On peut s’accorder à dire que tout bon roman ne se contente pas de suivre les codes prédéfinis par le genre auquel il appartient mais s’attache à y greffer quelque chose de nouveau. Les romans d’enquête n’échappent pas à la règle et le nouveau roman d’Abir Mukherjee, L’attaque du Calcutta-Darjeeling, paru aux éditions Liana Levi en est l’illustration.
Le synopsis est simple : Calcutta 1919. Le capitaine Wyndham débarque aux Indes britanniques après avoir quitté la pluie londonienne et Scotland Yard en espérant laisser au pays son spleen entretenu par les souvenirs d’une guerre sanglante et, du même coup, ses addictions.
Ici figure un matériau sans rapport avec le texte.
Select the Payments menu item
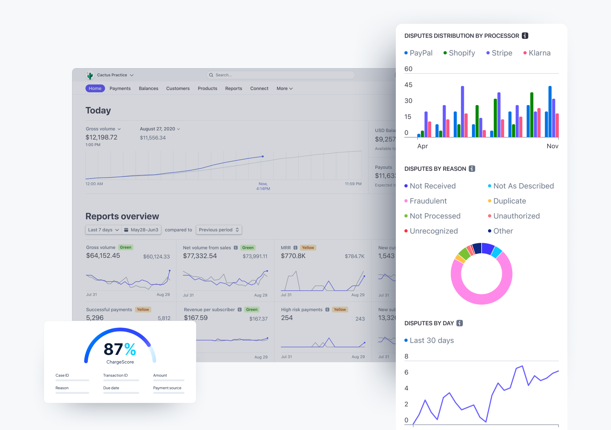The width and height of the screenshot is (611, 430). coord(121,88)
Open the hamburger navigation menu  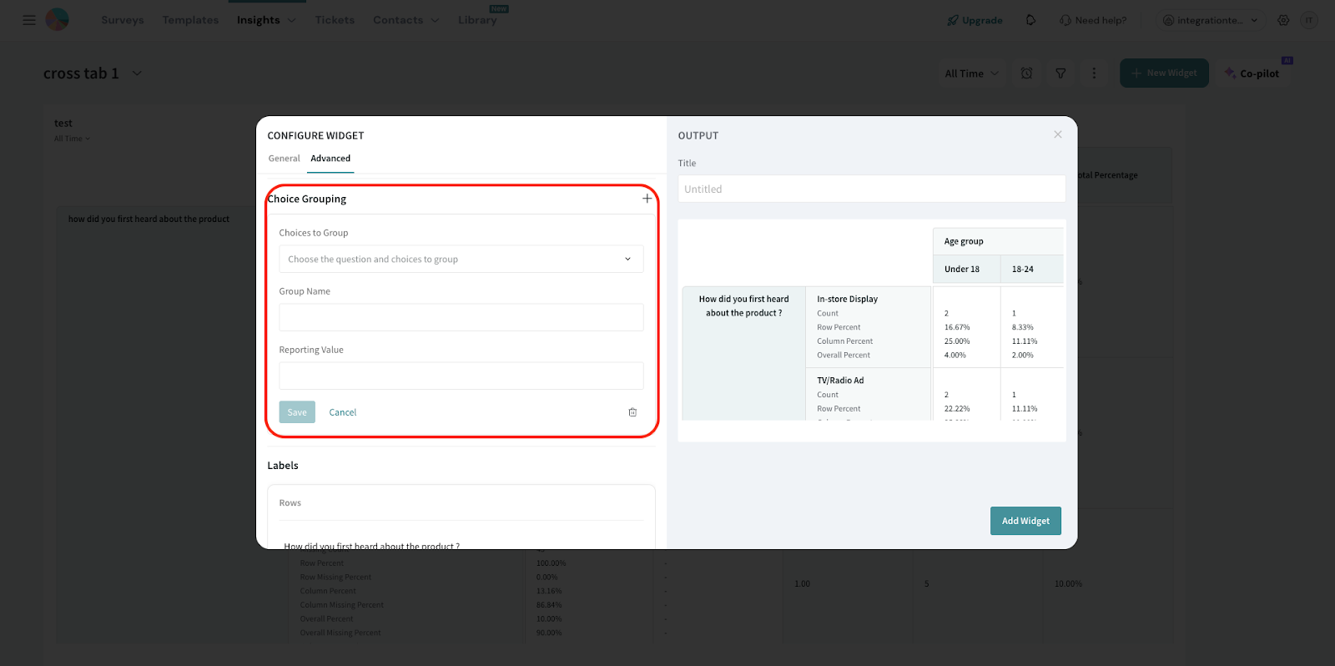tap(29, 20)

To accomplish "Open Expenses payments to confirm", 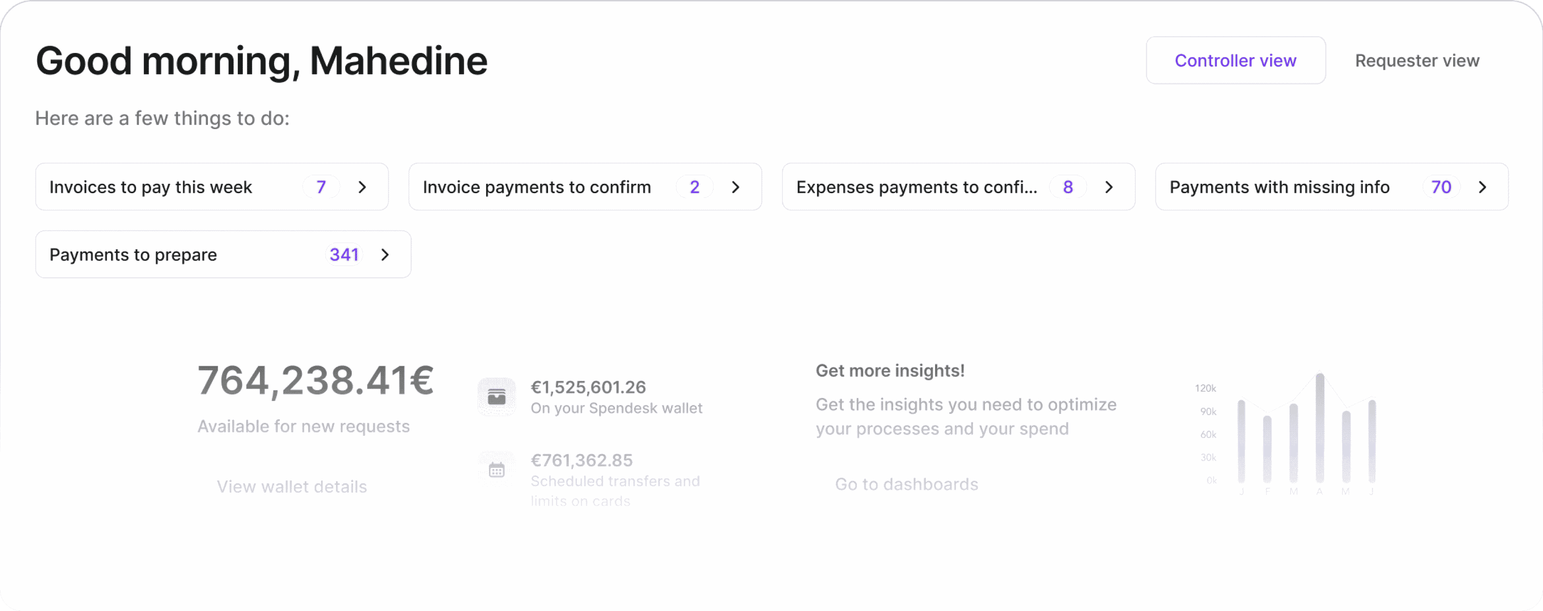I will 958,187.
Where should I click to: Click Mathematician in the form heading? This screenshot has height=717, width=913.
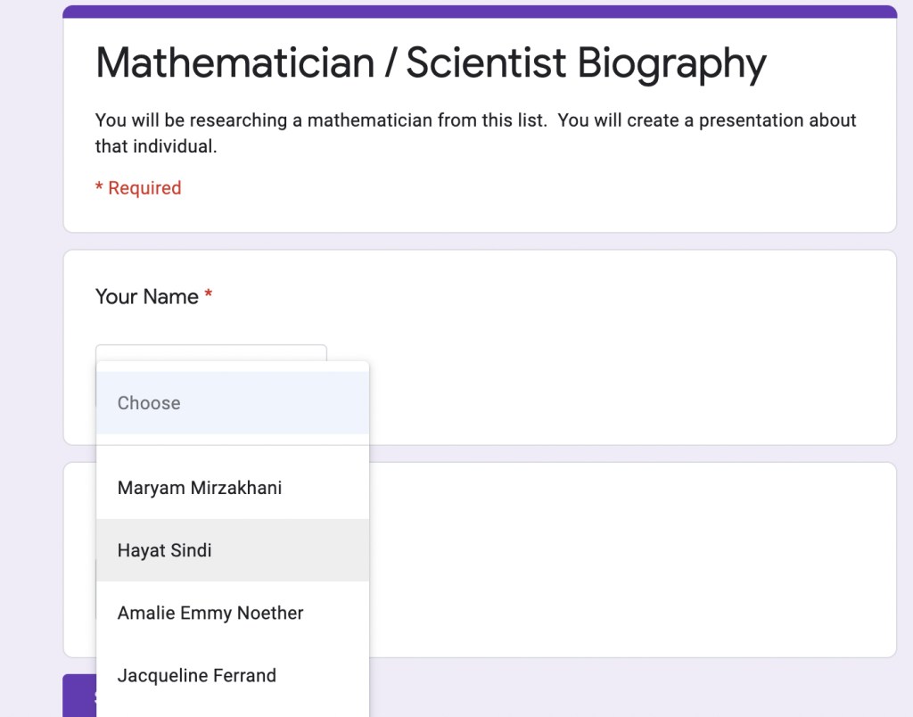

C’était sans compter Calcutta, sa chaleur accablante et la foule bigarrée qui y évolue plus ou moins aisément « comme si Dieu lui-même, dans un mouvement d’humeur, avait choisi dans la nature tout ce qui était abominable pour un Anglais et l’avait installé dans cet endroit maudit ». S’y ajoute le meurtre d’un haut fonctionnaire de l’administration coloniale dont le corps est retrouvé dans la ruelle d’un quartier peu fréquentable. Dans la bouche du mort, un message en bengali : « Dernier avertissement. Le sang coulera dans les rues. Quittez l’Inde ». Wyndham est assisté dans son enquête par deux figures antagonistes. D’un côté, l’inspecteur-adjoint Digby, un anglais ouvertement raciste à l’image de la société britannique des Indes, de l’autre, le brillant mais humble sergent Banerjee, un indien éduqué à Cambridge qui subit sa position « d’entre-deux ».
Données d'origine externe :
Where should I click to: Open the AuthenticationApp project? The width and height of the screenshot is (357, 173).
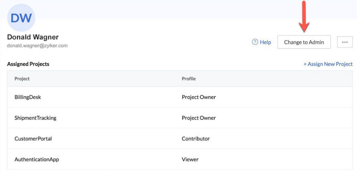click(37, 159)
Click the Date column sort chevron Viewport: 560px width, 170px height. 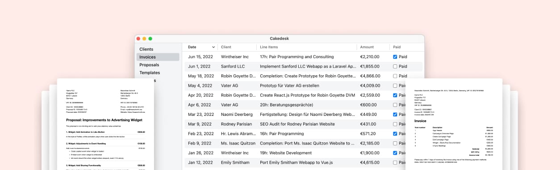213,47
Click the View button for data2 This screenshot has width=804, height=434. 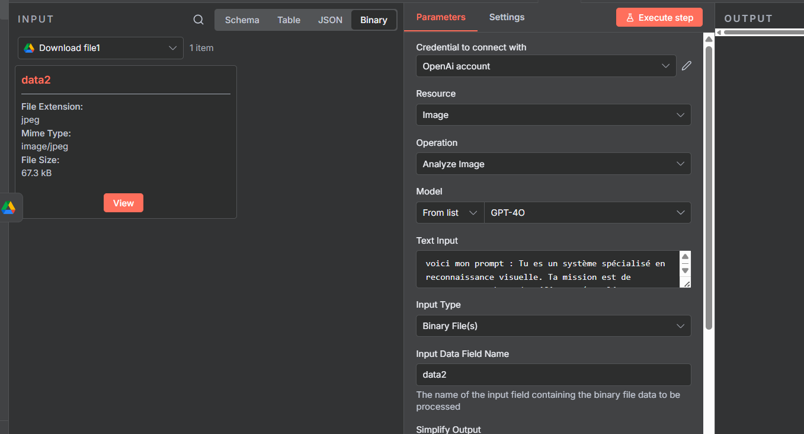(123, 203)
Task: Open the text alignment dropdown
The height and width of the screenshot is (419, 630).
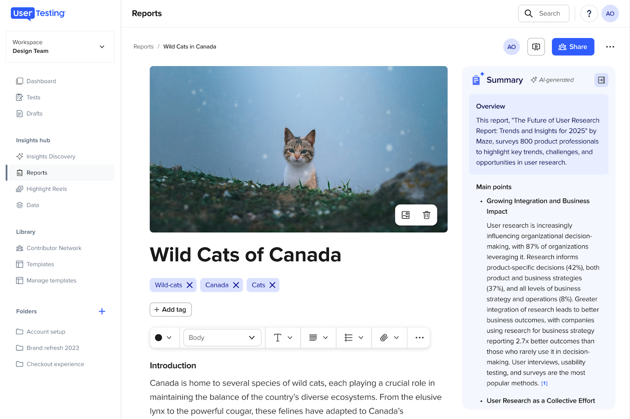Action: pyautogui.click(x=318, y=337)
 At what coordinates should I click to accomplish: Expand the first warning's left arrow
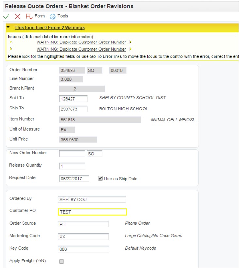point(11,42)
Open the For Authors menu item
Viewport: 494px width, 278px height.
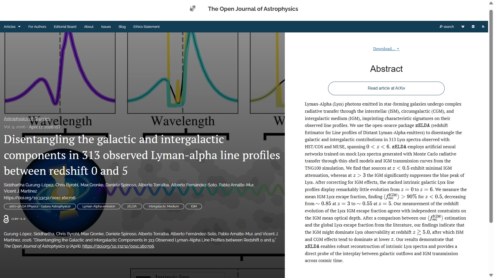(37, 27)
Alors que le contexte historique et social aurait pu être réduit à une toile de fond, il est propulsé au même rang que cette dernière dans laquelle il fait office tantôt de preuve, tantôt d’alibi ou de mobile. Tandis que son officier mène l’enquête, l’auteur en profite pour développer une véritable réflexion sur la colonisation et ses outils. Tout passe sous le regard (et la langue) acérés d’Abir Mukherjee, de la mise en place du principe de supériorité morale au prétexte de la christianisation. L’idéologie coloniale britannique est démontée à grands coups de traits d’humour aiguisés.
« Alors que la couleur de peau d’un homme ne devrait avoir aucune incidence sur l’affaire, la réalité est qu’elle en a le plus souvent […]. »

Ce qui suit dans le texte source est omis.